Susskind Lecture 7 - Symmetries and Conservation Laws
Lecture 7 is Susskind’s Noether bridge: conservation laws are not isolated miracles. They come from symmetries of the Lagrangian.
What counts as a symmetry
Susskind uses the active viewpoint. A transformation does not merely relabel coordinates; it moves the system to a nearby configuration.
A continuous infinitesimal transformation has the form:
q_i → q_i + ε f_i(q)The transformation is a symmetry if the Lagrangian does not change to first order:
δL = 0That phrase matters: the symmetry is about the Lagrangian’s value for every allowed configuration, not about one lucky trajectory.
The conserved quantity
For a symmetry q_i → q_i + ε f_i(q), the conserved quantity is:
Q = Σ_i p_i f_i(q)where:
p_i = ∂L/∂q_dot_iAlong a path satisfying the Euler-Lagrange equations:
dQ/dt = 0This is the practical core of Noether’s theorem in the book’s language.
Translation symmetry gives momentum
If shifting every particle by the same amount leaves L unchanged, then total momentum is conserved.
Example: if a two-coordinate system has a potential depending only on q_1 - q_2, then shifting both q_1 and q_2 together does not change the potential. The conserved quantity is p_1 + p_2.
This reframes Newton’s third-law momentum conservation as a deeper fact about space: the laws do not care where the entire isolated system is placed.
Rotation symmetry gives angular momentum
If a particle in the x-y plane has a potential depending only on distance from the origin, rotations leave the Lagrangian invariant.
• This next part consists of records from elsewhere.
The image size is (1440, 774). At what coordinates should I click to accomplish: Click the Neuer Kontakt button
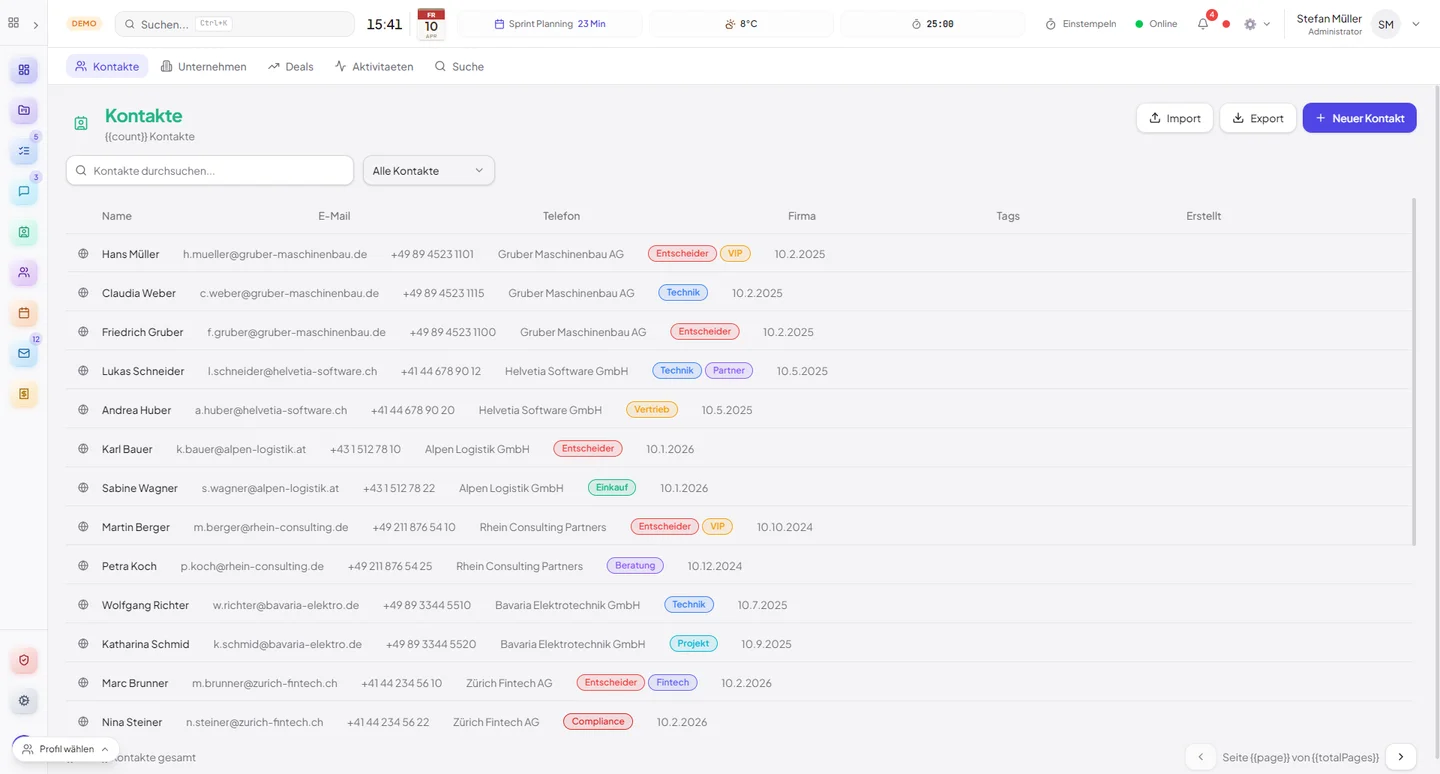pyautogui.click(x=1359, y=118)
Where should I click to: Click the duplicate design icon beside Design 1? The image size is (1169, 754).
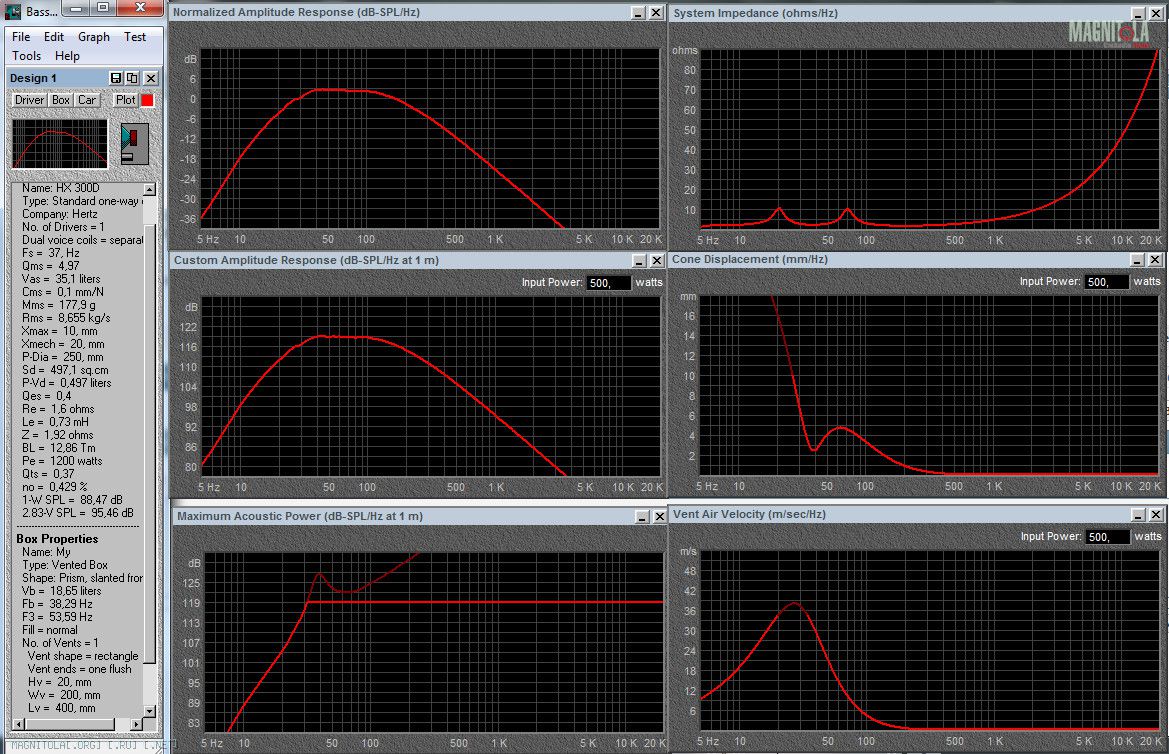pos(132,78)
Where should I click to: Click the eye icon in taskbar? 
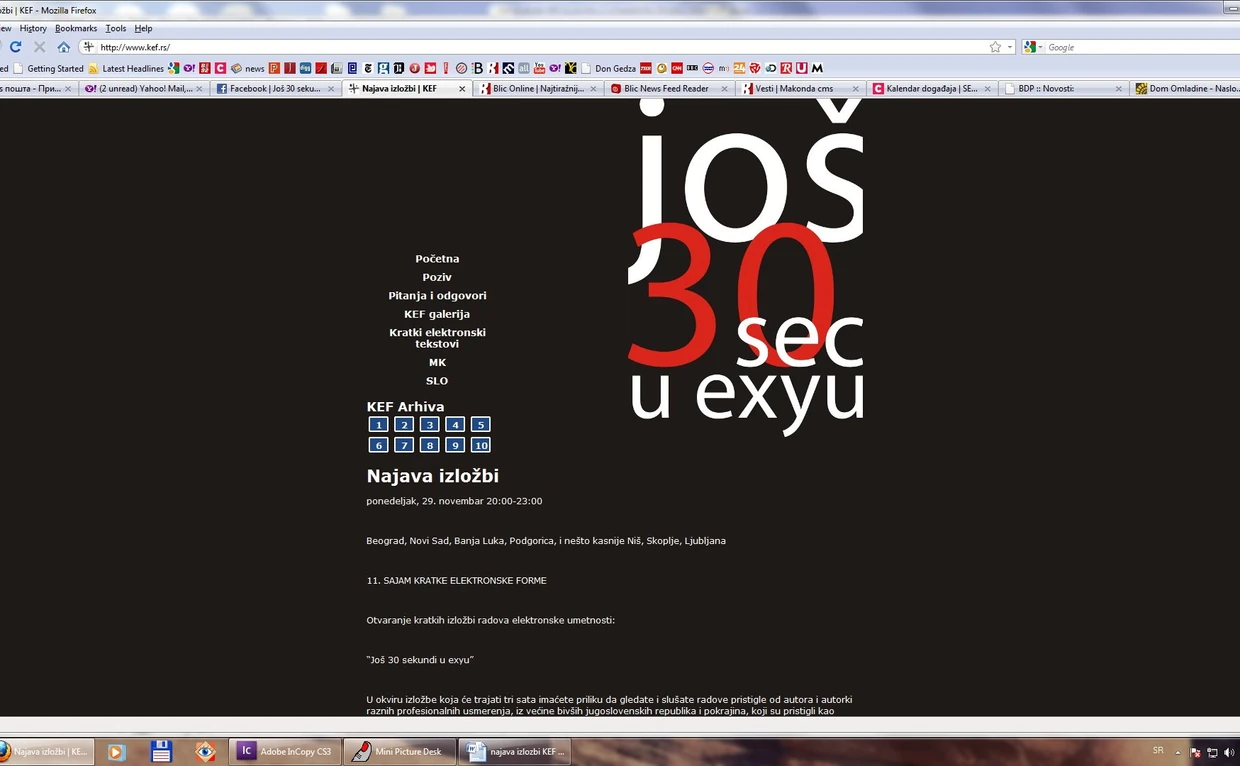coord(205,751)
For rotation about the z axis, the conserved angular momentum component is:
L_z = x p_y - y p_xFor a fully rotationally invariant system, all components of angular momentum are conserved.
Double pendulum lesson
The double pendulum illustrates why the Lagrangian method is not just elegant. It gives a mechanical recipe:
- Choose coordinates that specify the configuration.
- Compute total kinetic energy T.
- Compute potential energy V if needed.
- Form L = T - V.
- Apply Euler-Lagrange for each coordinate.
- Look for symmetries to identify conserved quantities.
This avoids explicitly solving for internal rod tensions, which is often painful in Newtonian force language.
Common pitfalls
- Confusing active transformations with passive coordinate relabeling.
- Checking symmetry only at one point instead of checking the Lagrangian generally.
- Assuming every conserved quantity is obvious as ordinary momentum or energy. Some are hidden combinations.
- Forgetting that a cyclic coordinate is a special case of a continuous symmetry.
- Treating angular momentum conservation as automatic. It requires rotational symmetry.